Verdict: Just a few short years before his explosive gore fest Carrie, director Brian De Palma broke his horror film duck by delving into the nightmare world of two sisters with serious issues towards each other. The influence of Hitchcock’s Rear Window (and some of his other films) is obvious from the outset. But whilst De Palma may be accused of ripping off The Master Of Suspense, what separates each director is that Hitch stopped short of going too far whereas De Palma takes things to another level with extremely graphic scenes. The first death is pretty gory even by today’s torture porn standards and it haunts the entire film. Long fluid camera movements linger with a constant air of trepidation and his experimental use of split screens conveys the sense of split personalities. The crescendo finale ignites into a furore of explicit and terrifying surprises. The film is beautifully scored by the majestic tones of Bernard Hermann, who echoes his Psycho soundtrack to provide added Hitchcockian style for De Palma.
Margot Kidder, who will always be remembered as Lois Lane, gives a spellbinding dual performance as both sisters. She sweeps through Danielle with breezy nonchalance but role reverses with Dominique in nasty proportions. Kidder has served the horror community well over the years and it’s all thanks to her psychotic turn in this film. Jennifer Salt appears to be running on one style, but in terms of the film it works wonders in contrast against the sisters.
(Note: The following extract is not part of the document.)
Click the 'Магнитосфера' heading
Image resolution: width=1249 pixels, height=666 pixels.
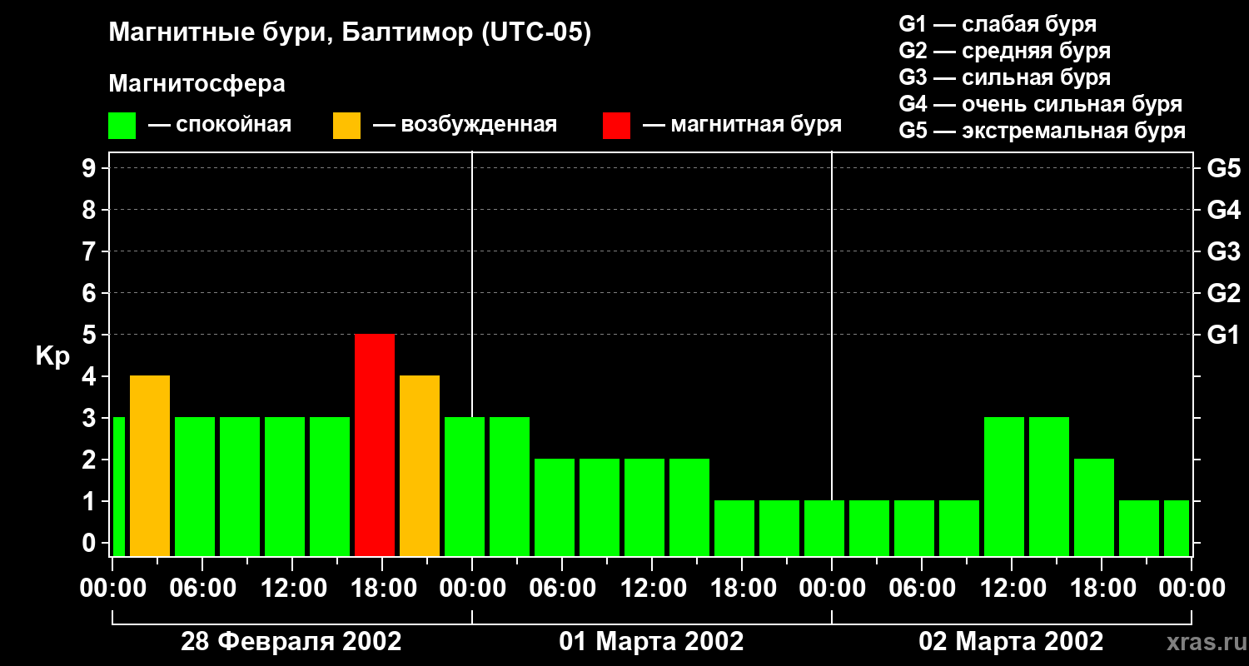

Extras: As with many Arrow releases, Sisters has been beautifully restored with cleaner sound and clearer picture, and it also includes the original mono audio. There are all new interviews with some of the cast and crew including co-writer Louisa Rose and actress Jennifer Salt. The De Palma Digest is a 30-minute doc, narrated by critic Mike Sutton, on the legendary director. What The Devil Hath Joined Together is a fascinating 45-minute visual essay about the production history and themes explored in Sisters.
Final Words: With homages apparent and De Palma letting his horror hang out, Sisters is a deeply twisted film on the pinpoint of psychological horror/thriller. Sisters are it doing for themselves … and the devil.